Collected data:
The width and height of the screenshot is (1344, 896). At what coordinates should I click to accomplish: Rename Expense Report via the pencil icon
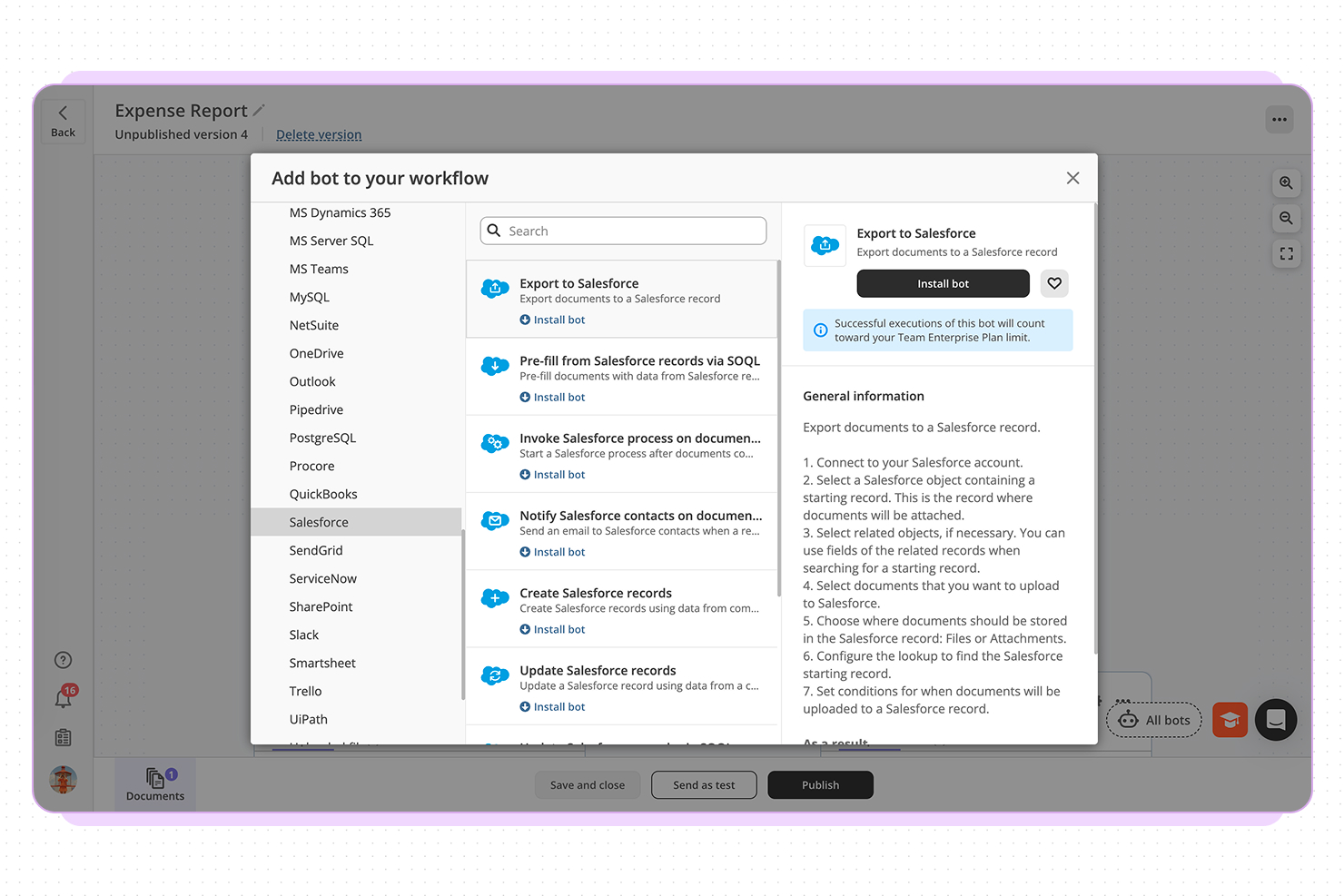pyautogui.click(x=260, y=108)
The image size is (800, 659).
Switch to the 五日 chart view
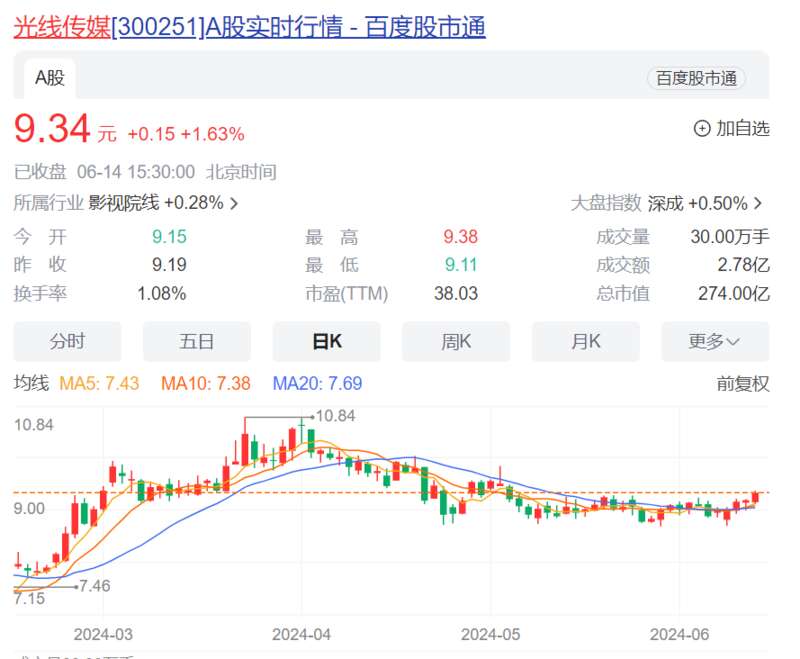coord(197,341)
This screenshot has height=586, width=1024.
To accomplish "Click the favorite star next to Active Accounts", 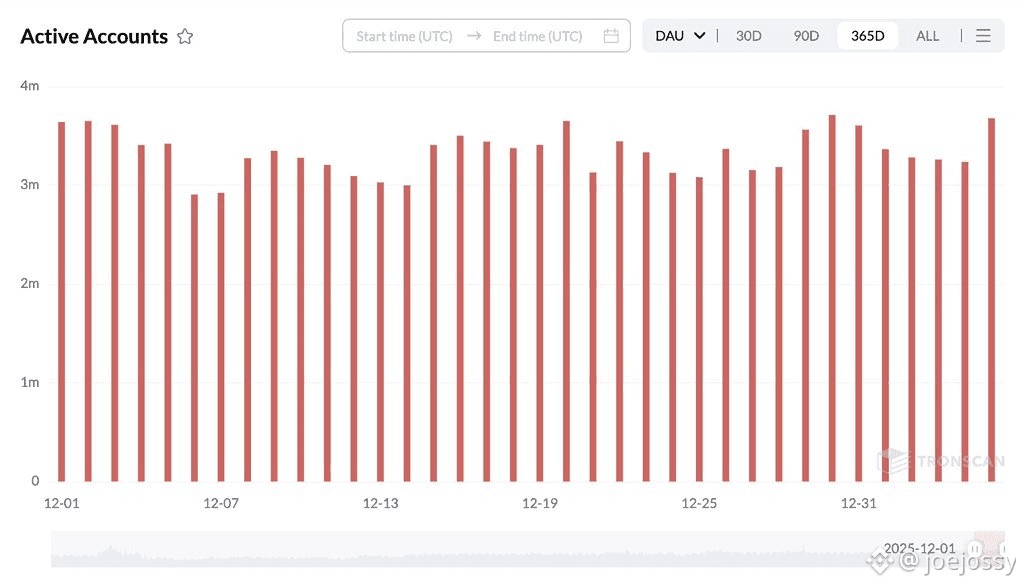I will pyautogui.click(x=185, y=37).
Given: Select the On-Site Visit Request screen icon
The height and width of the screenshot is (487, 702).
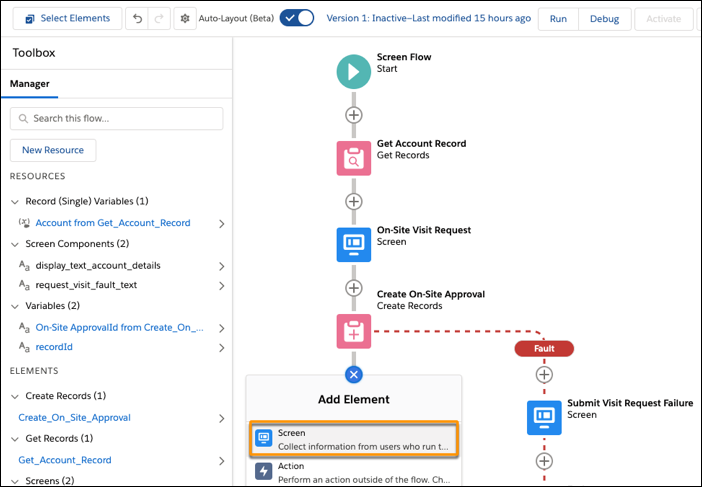Looking at the screenshot, I should tap(353, 243).
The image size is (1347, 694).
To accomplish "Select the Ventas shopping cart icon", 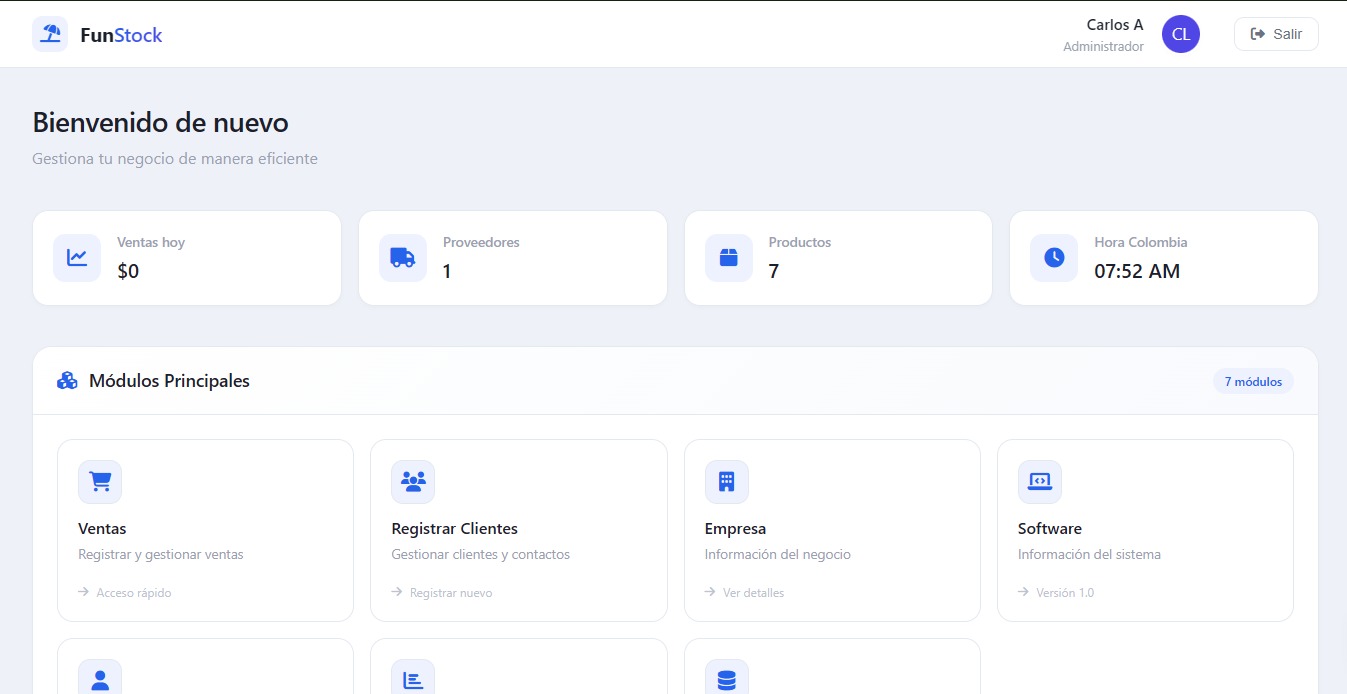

• Directions
Copy the final portion of the records: every line from the one containing "The height and" through the last, word for word, without pictures.

• Task solution
The height and width of the screenshot is (487, 702).
Looking at the screenshot, I should tap(353, 243).
The image size is (1347, 694).
To accomplish "Select the Ventas shopping cart icon", 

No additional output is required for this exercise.